I am also not prepared to conclude that any elective office is inherently filled by people who are obsessive, or self-serving; though it is a plausible assumption.

I had argued to the PPS Auditor, the one now working for Gresham, and to the PERB about the need for something equivalent to the bar's Professional Liability Fund or Client Security Fund, in regard of the pension obligation bond proceeds that are held in the name of the local government and yet exposed to risk of investment loss to the public. That is, they need a guarantor of the assumed returns, other than the prospect of cover by the client, that initially served as the economic justification for the issuance of the bonds.

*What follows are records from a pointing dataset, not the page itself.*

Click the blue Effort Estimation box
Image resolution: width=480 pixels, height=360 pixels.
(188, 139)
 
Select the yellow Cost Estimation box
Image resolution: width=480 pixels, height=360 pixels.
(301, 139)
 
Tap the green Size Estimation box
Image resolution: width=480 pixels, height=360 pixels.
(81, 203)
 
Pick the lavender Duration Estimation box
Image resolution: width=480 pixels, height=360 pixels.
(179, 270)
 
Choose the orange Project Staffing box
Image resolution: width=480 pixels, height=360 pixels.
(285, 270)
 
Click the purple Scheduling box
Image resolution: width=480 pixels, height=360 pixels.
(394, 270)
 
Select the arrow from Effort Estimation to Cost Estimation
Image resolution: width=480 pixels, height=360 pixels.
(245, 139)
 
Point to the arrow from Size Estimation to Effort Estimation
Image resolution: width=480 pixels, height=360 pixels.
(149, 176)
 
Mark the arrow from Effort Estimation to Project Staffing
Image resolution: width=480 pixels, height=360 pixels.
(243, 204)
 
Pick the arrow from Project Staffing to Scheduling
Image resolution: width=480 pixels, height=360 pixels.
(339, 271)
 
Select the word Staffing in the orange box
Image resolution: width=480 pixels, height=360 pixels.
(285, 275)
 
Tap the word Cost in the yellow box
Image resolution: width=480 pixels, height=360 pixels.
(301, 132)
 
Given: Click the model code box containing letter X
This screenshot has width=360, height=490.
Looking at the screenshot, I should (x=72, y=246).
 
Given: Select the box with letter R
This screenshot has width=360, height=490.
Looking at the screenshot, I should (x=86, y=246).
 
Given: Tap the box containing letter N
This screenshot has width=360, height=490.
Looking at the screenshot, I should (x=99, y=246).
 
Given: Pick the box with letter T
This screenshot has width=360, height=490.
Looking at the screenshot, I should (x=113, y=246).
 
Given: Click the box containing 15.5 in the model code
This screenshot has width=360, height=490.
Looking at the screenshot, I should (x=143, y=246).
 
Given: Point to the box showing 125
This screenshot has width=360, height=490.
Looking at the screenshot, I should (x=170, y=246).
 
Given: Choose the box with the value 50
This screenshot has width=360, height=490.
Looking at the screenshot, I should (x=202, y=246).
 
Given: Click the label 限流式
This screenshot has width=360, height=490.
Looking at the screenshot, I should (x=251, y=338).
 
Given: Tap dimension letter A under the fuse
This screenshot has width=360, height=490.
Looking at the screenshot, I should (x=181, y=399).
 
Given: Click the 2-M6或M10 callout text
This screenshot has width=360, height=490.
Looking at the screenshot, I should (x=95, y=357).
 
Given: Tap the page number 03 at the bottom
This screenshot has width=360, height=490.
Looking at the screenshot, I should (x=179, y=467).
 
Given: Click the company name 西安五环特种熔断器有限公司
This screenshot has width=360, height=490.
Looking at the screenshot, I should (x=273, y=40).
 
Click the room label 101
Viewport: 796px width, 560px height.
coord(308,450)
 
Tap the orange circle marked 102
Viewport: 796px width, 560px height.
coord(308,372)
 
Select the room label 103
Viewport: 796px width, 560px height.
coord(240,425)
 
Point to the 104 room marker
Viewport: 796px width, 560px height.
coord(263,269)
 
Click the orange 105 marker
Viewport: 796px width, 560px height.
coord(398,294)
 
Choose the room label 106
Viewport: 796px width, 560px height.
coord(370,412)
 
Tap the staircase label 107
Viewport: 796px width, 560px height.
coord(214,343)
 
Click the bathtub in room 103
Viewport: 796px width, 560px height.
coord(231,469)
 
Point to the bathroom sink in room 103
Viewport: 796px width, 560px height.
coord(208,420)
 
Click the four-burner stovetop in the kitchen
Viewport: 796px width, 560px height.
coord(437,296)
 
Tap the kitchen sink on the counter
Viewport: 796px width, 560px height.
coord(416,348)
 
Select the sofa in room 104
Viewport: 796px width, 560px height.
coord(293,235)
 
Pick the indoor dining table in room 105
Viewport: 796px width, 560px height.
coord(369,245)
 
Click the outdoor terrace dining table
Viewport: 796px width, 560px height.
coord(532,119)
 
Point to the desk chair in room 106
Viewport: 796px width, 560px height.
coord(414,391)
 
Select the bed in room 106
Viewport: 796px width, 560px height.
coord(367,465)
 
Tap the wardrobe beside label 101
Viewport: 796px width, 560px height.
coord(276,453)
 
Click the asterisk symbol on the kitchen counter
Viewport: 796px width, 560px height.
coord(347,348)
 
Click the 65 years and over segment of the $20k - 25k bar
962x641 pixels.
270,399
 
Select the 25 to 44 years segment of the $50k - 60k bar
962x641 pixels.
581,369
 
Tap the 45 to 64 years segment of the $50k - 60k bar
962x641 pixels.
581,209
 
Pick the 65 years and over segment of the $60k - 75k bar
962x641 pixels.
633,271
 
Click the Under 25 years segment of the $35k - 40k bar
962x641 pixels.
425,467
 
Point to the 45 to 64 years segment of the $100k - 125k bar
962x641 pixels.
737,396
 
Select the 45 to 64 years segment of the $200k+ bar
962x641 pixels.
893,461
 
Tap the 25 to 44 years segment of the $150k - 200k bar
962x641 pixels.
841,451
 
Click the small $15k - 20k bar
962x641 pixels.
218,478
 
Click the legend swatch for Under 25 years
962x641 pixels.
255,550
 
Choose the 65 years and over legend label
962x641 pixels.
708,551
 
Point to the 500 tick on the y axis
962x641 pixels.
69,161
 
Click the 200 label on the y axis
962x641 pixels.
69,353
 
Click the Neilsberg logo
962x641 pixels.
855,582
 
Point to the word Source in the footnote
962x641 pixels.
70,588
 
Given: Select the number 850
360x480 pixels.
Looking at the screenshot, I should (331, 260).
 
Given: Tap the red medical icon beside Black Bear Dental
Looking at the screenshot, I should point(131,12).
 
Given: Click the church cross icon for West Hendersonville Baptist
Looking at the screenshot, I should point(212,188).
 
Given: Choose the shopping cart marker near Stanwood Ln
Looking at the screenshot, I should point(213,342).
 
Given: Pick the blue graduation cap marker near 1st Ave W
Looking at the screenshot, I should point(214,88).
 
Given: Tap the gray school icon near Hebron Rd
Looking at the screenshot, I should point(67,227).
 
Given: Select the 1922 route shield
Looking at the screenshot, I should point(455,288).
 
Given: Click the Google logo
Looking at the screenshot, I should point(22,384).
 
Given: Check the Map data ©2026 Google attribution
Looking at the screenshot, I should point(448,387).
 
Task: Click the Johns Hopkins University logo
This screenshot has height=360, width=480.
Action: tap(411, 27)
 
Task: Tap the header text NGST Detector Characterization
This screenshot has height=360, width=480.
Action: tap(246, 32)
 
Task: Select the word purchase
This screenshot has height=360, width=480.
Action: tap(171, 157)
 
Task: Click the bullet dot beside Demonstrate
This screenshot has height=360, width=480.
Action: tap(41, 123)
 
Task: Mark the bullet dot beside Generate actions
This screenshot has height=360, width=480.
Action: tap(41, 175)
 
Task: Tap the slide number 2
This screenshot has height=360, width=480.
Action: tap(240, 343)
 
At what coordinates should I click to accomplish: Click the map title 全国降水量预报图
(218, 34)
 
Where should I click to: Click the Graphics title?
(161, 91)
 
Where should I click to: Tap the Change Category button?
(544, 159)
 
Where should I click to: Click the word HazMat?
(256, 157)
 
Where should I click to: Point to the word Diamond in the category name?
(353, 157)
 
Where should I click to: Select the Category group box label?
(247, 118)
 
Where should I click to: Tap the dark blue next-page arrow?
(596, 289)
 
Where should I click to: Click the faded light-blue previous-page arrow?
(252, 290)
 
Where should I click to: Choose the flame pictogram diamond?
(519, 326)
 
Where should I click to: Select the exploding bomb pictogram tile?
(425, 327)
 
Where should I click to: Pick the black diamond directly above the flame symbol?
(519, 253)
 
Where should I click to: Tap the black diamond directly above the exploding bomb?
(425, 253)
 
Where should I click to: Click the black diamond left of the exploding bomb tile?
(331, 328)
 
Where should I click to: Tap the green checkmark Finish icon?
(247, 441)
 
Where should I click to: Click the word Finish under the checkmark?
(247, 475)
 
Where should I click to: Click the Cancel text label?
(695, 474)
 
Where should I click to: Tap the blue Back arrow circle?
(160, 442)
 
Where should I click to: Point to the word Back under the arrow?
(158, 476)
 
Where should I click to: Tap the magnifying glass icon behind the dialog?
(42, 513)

The bond issuance (full faith and credit) should have extinguished the prior claims upon which they were based, in a resolution that achieved judicial finality, rather than merely extend and compound public liability. It is a fix that was not a fix at all. The commingling continues unabated, and you are in the class of private beneficiaries.

It should come as no surprise that I get some of my most wild ideas directly from reading nearly every disciplinary and admission case.

What might make someone proud to be a member of the bar rather than embarrassed, assuming membership was voluntary?

Transfer of investment risk is a "potential injury," wholly independent of legislative license to professionals to sell the idea of public gain via wishful thinking.

(It is nothing personal. It is just that the electoral process affords the only opportunity to raise such issues. I want it to be a meaningful opportunity, rather than one where professionalism is itself cover. Your willingness to engage is appreciated. The argument above would apply to all judicial candidates, even if there were no public pension for the judiciary.)

Virginia Linder seems game for engaging in the electoral process and could just as easily chime in here on the matter of fidelity. She too could assert that gender should be irrelevant, rather than a sales gimmick. Here is a popular "woman" too, as if it matters in a debate on public confidence in the judiciary. I wouldn't necessarily consider a popularity poll from Moshers in a Mosh Pit among professionals (the bar's poll) much of a clue either to likely representation of the public interest to tame lawyers (and my particular interest, attorneys for public bodies).

This IS My Simple Life -- and it is targeted at enhancing the credibility and integrity of the judiciary, as ironic as that may sound.